Previously, I presented a simple web application that was distributed into several docker containers. In this article, I will be introducing the CoreOS platform as the backend for clusterizing a CherryPy application.
CoreOS quick overview
CoreOS is a Linux distribution designed to support distributed/clustering scenarios. I will not spend too much time explaining it here as their documentation already provides lots of information. Most specifically, review their architecture use-cases for a good overview of what CoreOS is articulated.
What matters to us in this article is that we can use CoreOS to manage a cluster of nodes that will host our application as docker containers. To achieve this, CoreOS relies on a technologies such as systemd, etcd and fleet at its core.
Each CoreOS instance within the cluster runs a linux kernel which executes systemd to manage processes within that instance. etcd is a distributed key/value store used across the cluster to enable service discovery and configuration synchronization within the cluster. Fleet is used to manage services executed within your cluster. Those services aredescribed in files called unit files.
Roughly speaking, you use a unit-file to describe your service and specify which docker container to execute. Using fleet, you submit and load that service to the cluster before starting/stopping it at will. CoreOS will determine which host it will deploy it on (you can setup constraints that CoreOS will follow). Once loaded onto a node, the node’s systemd takes over to manage the service locally and you can use fleet to query the status of that service from outside.

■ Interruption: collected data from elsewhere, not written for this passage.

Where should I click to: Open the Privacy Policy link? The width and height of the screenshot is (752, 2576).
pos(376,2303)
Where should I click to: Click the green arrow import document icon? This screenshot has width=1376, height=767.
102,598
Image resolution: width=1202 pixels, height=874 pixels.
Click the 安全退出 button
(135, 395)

Setup your environment with Vagrant
Vagrant is a nifty tool to orchestrate small deployment on your development machine. For instance, here is a simple command to create a node with Ubuntu running on it:
$ vagrant up ubuntu/trusty64 --provider virtualbox
Vagrant has a fairly rich command line you can script to generate a final image. However, Vagrant usually provisions virtual machines by following a description found within a simple text file (well actually it’s a ruby module) called a Vagrantfile. This is the path we will be following in this article.
Let’s get the code:
$ hg clone https://bitbucket.org/Lawouach/cherrypy-recipes $ cd cherrypy-recipes/deployment/container/vagrant_webapp_with_load_balancing
From there you can create the cluster as follows:
$ eval `ssh-agent -s` $ export FLEETCTL_TUNNEL=127.0.0.1:2222 $ ./cluster create
I am not using directly vagrant to create the cluster because there are a couple of other operations that must be carried to let fleet talk to the CoreOS node properly. Namely:
- Generate a new cluster id (via https://discovery.etcd.io/new)
- Start a ssh agent to handle the node’s SSH identities to connect from the outside
- Indicate where to locate the node’s ssh service (through a port mapped by Vagrant)

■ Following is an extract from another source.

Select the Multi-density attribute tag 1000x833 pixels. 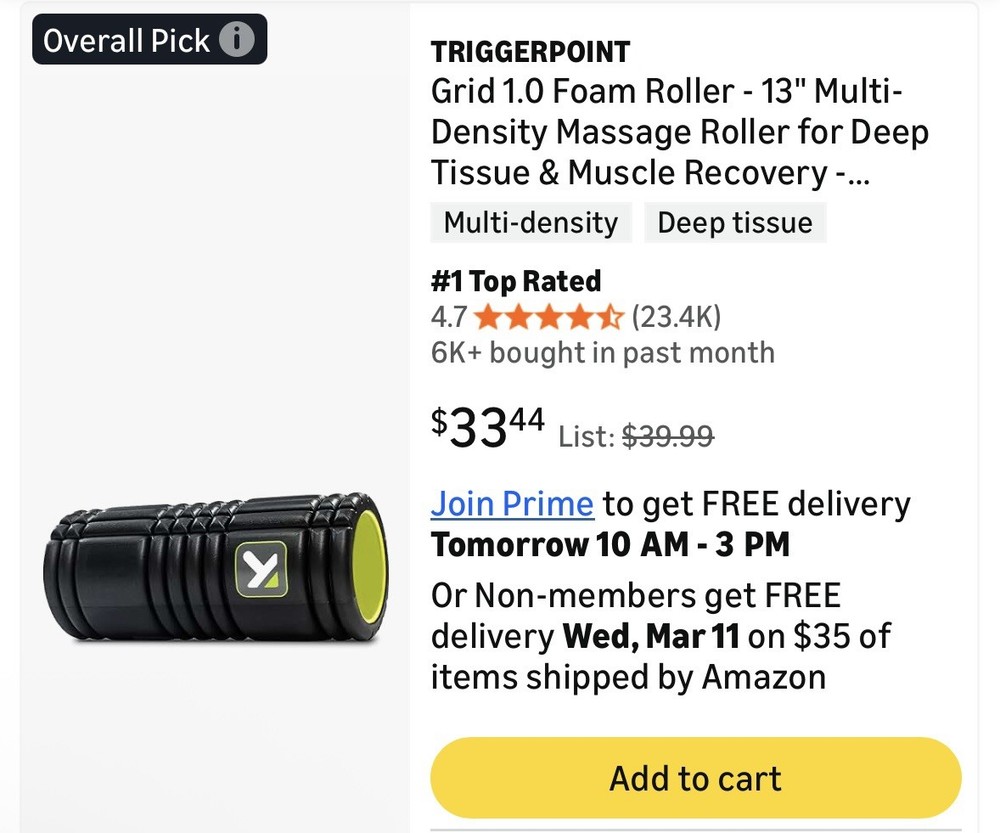(531, 222)
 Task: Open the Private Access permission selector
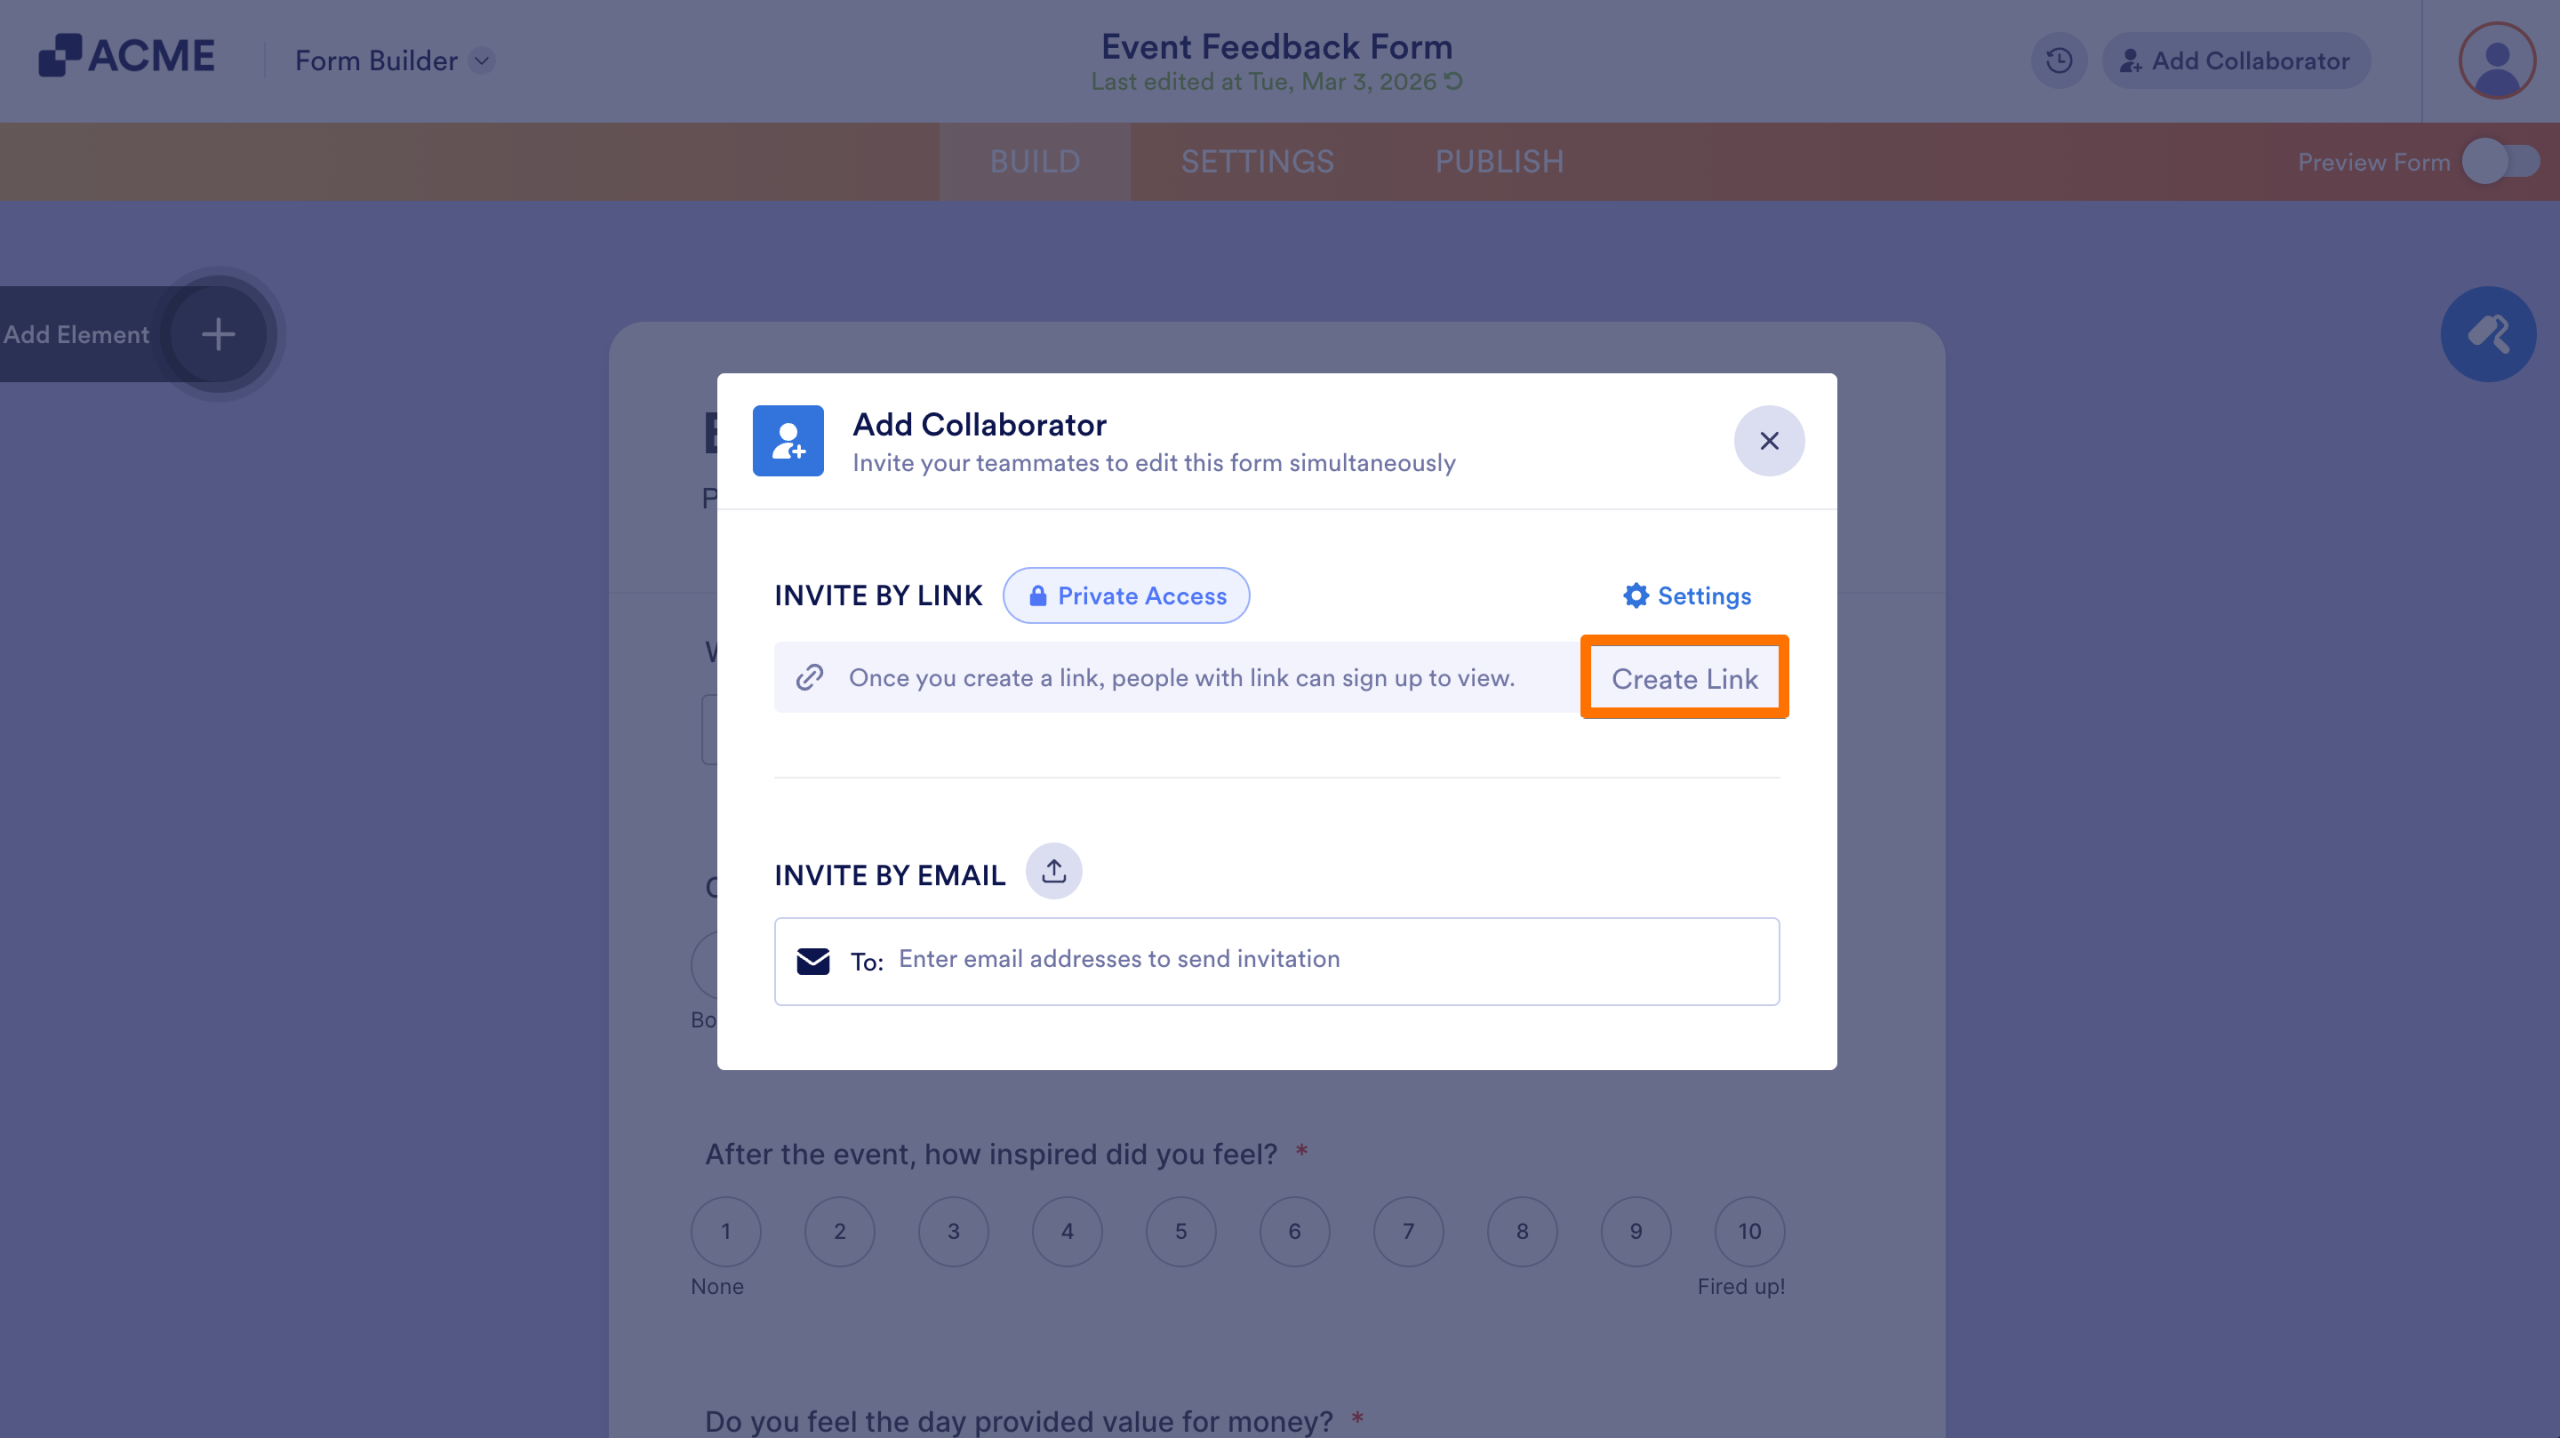[1126, 596]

- Create the cluster (this calls vagrant up internally)
Once completed, you should have a running CoreOS node that you can log into:
$ vagrant ssh core-01
To destroy the cluster and terminate the node:
$ ./cluster destroy
This also takes care of wiping out local resources that we don’t need any longer.

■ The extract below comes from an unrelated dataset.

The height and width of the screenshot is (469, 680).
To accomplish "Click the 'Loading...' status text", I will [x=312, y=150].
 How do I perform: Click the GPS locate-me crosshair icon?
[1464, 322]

Before moving on, you will need to install the fleet tools.
$ wget https://github.com/coreos/fleet/releases/download/v0.9.0/fleet-v0.9.0-linux-amd64.tar.gz $ tar zxvf fleet-v0.9.0-linux-amd64.tar.gz $ export PATH=$PATH:`pwd`/fleet-v0.9.0-linux-amd64
Run your CherryPy application onto the cluster
If you have destroyed the cluster, re-create it and make sure you can speak to it through fleet as follows:
$ fleetctl list-machines MACHINE IP METADATA 50f6819c... 172.17.8.101 -
Bingo! This is the public address we statically set in the Vagrantfile associated to the node.
Let’s ensure we have no registered units yet:
$ fleetctl list-unit-files UNIT HASH DSTATE STATE TARGET $ fleetctl list-units UNIT MACHINE ACTIVE SUB
Okay, all is good. Now, let’s push each of our units to the cluster:
$ fleetctl submit units/webapp_db.service $ fleetctl submit units/webapp_app@.service $ fleetctl submit units/webapp_load_balancer.service $ fleetctl list-unit-files UNIT HASH DSTATE STATE TARGET webapp_app@.service 02c0c64 inactive inactive - webapp_db.service 127e44a inactive inactive - webapp_load_balancer.service e1cfee6 inactive inactive - $ fleetctl list-units UNIT MACHINE ACTIVE SUB
As you can see, the unit files have been registered but they are not loaded onto the cluster yet.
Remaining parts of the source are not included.